The GPU scheduling stack now includes PCI passthrough for direct hardware access, vGPU for multi-tenant GPU sharing, NVIDIA MIG (Multi-Instance GPU) support for partitioning high-end GPUs across multiple workloads (depending on hardware and driver stack), SR-IOV for AMD GPUs, and NUMA-aware placement that ensures GPU-intensive VMs are scheduled on hosts where the GPU and memory are on the same NUMA node — which matters for training job performance. For inference workloads, vLLM can be integrated with OpenStack-based environments to deliver LLM-as-a-Service with an OpenAI-compatible API endpoint, meaning tenants can consume model inference through familiar interfaces without managing GPU infrastructure directly.

The operational story has also improved. Distributions like Canonical Charmed OpenStack, Red Hat OpenStack Platform, and Platform9 Private Cloud Director remove most of the day-two operational complexity that made early OpenStack deployments challenging. They handle upgrades, security patches, and configuration management. The investment in specialized OpenStack engineering that was once a prerequisite for production deployment is now optional for organizations using a managed distribution.

The evidence of production-scale AI on OpenStack is no longer anecdotal. It is documented, public, and recent. FPT Smart Cloud built a significant OpenStack footprint spanning three regions, two zones per region, and more than 100 physical servers per zone — specifically for AI and HPC workloads — selecting OpenStack over VMware and Azure after extensive benchmarking. The OpenInfra AI Working Group exists specifically to accelerate this pattern across the broader enterprise ecosystem.

The maturity threshold has been crossed. For enterprises evaluating private AI infrastructure, OpenStack is not a compromise. It is one of the leading options.

What This Means for Your AI Infrastructure Strategy

The decision to run AI workloads on OpenStack private cloud is, at its core, a decision about where control sits in your technology stack. Public cloud provides flexibility and speed at the cost of control. OpenStack private cloud provides control at the cost of operational ownership.

For most organizations, the right answer is not either/or. Burst compute for non-sensitive workloads can run on public cloud. Training runs on sensitive data, inference for regulated applications, and any AI system that handles personal data under GDPR jurisdiction is typically better suited to infrastructure you control. This is the hybrid AI architecture pattern that is emerging as the practical norm across European enterprise.

The decision framework is straightforward:

AI Workload Characteristic Infrastructure Recommendation Rationale
Training on personal or sensitive data OpenStack private cloud GDPR, EU AI Act data lineage requirements; CLOUD Act risk elimination
Inference for regulated applications (finance, health, critical infrastructure) OpenStack private cloud Auditability, DORA resilience requirements, data residency
Non-sensitive experimentation, R&D, burst training Public cloud or hybrid Speed, flexibility, no long-term GPU commitment
Production inference at scale on non-sensitive data Either, based on TCO analysis Depends on volume, latency requirements, and cost model

For workloads in the first two rows of that table — which is where most enterprise AI investment is actually concentrated — OpenStack private cloud is the right answer, and the regulatory and commercial forces described above are making that conclusion increasingly obvious to CIOs who previously might have defaulted to public cloud.

The Backup Problem Nobody Planned For

Here is where the strategic picture intersects with an operational reality that most organizations discover too late.

Moving AI workloads to OpenStack private cloud solves the sovereignty problem. It solves the cost problem. It provides the control and auditability that regulated industries require. But it creates — or rather, reveals — a data protection gap that existed all along but was previously someone else’s problem.

On public cloud, backup is partially managed for you at the infrastructure level. S3 has versioning. RDS has automated snapshots. The hyperscaler’s infrastructure has redundancy built in. None of these are adequate data protection (redundancy is not backup, and “the cloud” losing a region is a documented event, not a theoretical risk), but they create a baseline that lulls many organizations into a false sense of security about their AI data.
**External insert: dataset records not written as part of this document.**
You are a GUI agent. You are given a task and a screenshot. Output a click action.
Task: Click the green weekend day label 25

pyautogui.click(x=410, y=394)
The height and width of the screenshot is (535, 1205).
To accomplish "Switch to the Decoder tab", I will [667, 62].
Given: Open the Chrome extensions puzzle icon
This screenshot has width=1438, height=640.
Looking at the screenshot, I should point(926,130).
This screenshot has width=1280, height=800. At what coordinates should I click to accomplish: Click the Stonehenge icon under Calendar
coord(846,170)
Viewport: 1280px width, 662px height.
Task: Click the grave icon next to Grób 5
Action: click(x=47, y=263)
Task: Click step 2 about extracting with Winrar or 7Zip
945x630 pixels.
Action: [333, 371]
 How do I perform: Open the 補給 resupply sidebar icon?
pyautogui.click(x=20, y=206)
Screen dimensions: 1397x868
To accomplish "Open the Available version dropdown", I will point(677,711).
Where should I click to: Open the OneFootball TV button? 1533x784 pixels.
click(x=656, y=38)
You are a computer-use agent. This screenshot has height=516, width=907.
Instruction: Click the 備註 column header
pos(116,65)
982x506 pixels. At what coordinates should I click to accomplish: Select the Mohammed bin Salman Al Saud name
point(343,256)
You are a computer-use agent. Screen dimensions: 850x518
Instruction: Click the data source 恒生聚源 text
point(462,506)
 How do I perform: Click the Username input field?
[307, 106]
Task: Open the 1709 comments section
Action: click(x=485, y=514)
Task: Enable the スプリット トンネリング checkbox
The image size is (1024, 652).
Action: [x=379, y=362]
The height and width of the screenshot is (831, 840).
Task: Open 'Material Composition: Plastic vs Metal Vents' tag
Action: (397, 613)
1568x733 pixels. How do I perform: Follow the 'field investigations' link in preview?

On OpenStack private cloud, there is no baseline. You own the infrastructure. You own the backup responsibility. And the data you are now responsible for protecting includes some of your organization’s most valuable assets: training datasets that took months to build, model checkpoints that represent hundreds of hours of GPU compute, inference infrastructure that your business-critical applications depend on.

The organizations that move AI workloads to OpenStack and immediately ask “how do we protect this?” are the ones that avoid expensive lessons. The ones that treat backup as a follow-on project — something to figure out after the AI platform is running — are the ones that learn about the gap at the worst possible moment.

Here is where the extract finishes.